Stored items:
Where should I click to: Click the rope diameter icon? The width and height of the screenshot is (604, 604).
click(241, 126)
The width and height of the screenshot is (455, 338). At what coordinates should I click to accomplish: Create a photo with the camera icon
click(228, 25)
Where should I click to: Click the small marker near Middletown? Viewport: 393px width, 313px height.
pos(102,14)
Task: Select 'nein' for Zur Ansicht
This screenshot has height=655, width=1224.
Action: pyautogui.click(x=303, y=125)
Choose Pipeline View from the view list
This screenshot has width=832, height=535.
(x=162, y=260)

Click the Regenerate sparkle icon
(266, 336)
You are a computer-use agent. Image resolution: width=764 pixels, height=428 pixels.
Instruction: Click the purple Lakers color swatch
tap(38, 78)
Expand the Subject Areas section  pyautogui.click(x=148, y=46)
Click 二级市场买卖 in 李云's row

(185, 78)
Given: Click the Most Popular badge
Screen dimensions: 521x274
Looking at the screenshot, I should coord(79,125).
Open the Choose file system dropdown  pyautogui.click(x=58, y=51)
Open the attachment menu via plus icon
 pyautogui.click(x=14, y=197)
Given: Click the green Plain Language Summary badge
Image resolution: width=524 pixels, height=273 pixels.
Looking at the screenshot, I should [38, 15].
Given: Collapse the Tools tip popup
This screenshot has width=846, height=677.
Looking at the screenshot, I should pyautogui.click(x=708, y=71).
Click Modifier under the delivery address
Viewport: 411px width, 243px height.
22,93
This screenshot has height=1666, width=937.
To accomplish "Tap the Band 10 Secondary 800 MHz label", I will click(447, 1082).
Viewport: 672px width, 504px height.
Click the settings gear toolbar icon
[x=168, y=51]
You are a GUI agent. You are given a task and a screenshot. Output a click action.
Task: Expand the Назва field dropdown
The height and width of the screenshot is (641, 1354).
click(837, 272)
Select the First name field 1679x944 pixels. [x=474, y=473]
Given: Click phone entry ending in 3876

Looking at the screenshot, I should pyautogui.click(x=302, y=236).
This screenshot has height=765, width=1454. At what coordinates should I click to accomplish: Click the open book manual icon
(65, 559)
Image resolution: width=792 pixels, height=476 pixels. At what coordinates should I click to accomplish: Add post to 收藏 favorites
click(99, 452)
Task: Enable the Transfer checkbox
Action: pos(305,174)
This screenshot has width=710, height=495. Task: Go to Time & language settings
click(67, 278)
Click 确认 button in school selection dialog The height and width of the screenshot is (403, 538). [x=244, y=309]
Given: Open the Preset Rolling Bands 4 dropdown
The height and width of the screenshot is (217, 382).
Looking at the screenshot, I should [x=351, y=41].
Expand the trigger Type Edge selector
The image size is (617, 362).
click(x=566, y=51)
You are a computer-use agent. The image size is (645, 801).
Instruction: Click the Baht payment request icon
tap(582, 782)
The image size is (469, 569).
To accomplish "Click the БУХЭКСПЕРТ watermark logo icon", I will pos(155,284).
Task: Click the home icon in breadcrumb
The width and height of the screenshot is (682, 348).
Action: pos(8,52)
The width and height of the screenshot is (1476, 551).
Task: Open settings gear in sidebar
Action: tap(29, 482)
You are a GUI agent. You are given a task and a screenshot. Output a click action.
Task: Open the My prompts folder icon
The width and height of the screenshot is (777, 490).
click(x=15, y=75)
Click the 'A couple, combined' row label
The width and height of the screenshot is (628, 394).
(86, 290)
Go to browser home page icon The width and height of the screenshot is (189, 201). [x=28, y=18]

Exercise requirements: Search the entries for the word "label". Copy each line where it appears.

Solution to the problem:
To accomplish "Tap the Band 10 Secondary 800 MHz label", I will click(447, 1082).
Click the 'A couple, combined' row label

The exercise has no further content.